You were also left with the impression Red Bull went the extra mile in welcoming and integrating Sergio Perez into the team, potentially having realised they weren’t totally blameless in their difficulties in finding a suitable wingman for Verstappen in the past.

1: Jost Capito, Williams

It was difficult to know what the future held for Williams in late 2020, a matter of months after the family finally stepped away after more than four decades.

Then, just before Christmas, came the news of Capito’s appointment as CEO, which may in time come to be viewed as the most important development in the team’s recent history.

Williams’ upturn in results from a second point-less season in succession in 2020 may well have happened with or without Capito, but the decision to pick Albon as George Russell’s replacement had his fingerprints all over it.

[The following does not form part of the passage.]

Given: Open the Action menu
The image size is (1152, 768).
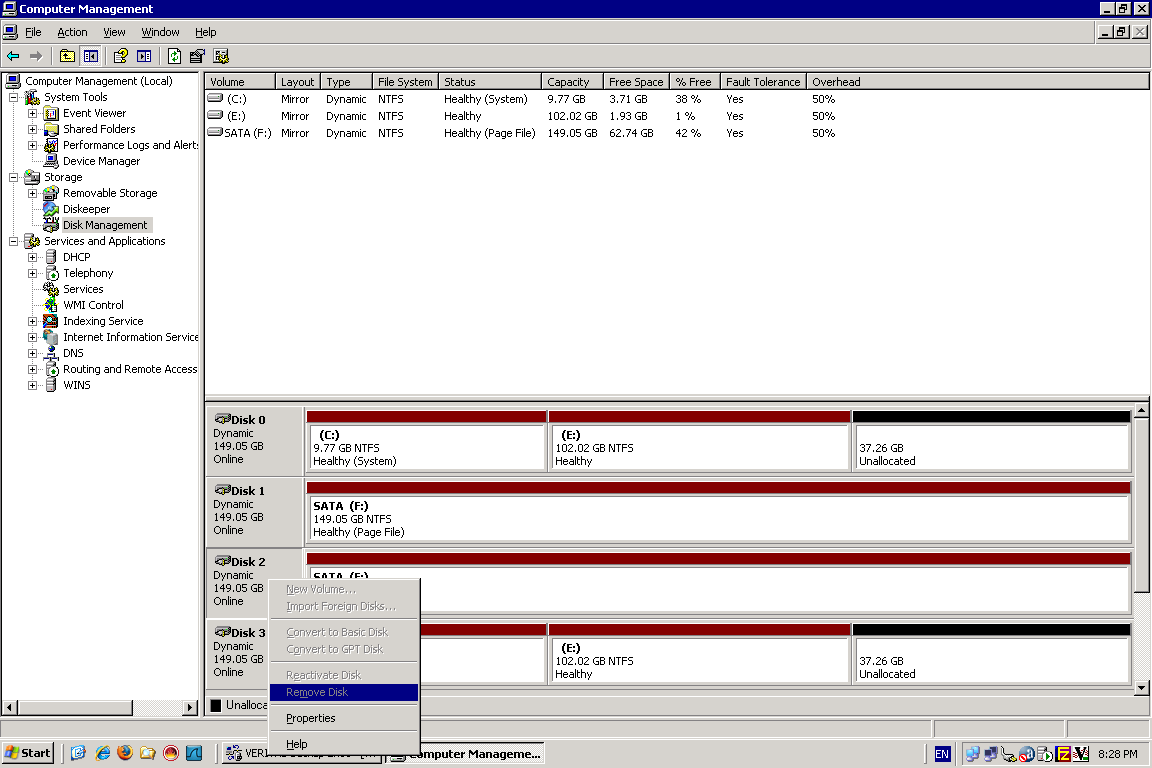Looking at the screenshot, I should (72, 32).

Does Albon have the personality to finish what his friend started? Frankly, and without wishing to be flippant, does it matter? What’s so intriguing about the identity of Russell’s replacement is not so much who it is but what it represents.

And in choosing a Red Bull junior over a Mercedes-affiliated driver Capito – the former boss of the Red Bull-sponsored Volkswagen WRC team – has positioned Williams to ride on the wings of any future alliance between VW and Red Bull.

A shrewd move when you consider Williams, in their current condition, would struggle to live with fellow Mercedes customers McLaren and Aston Martin.

Just when it seemed their best days were long gone, Capito may have provided Williams with the promise of a future worth fighting for.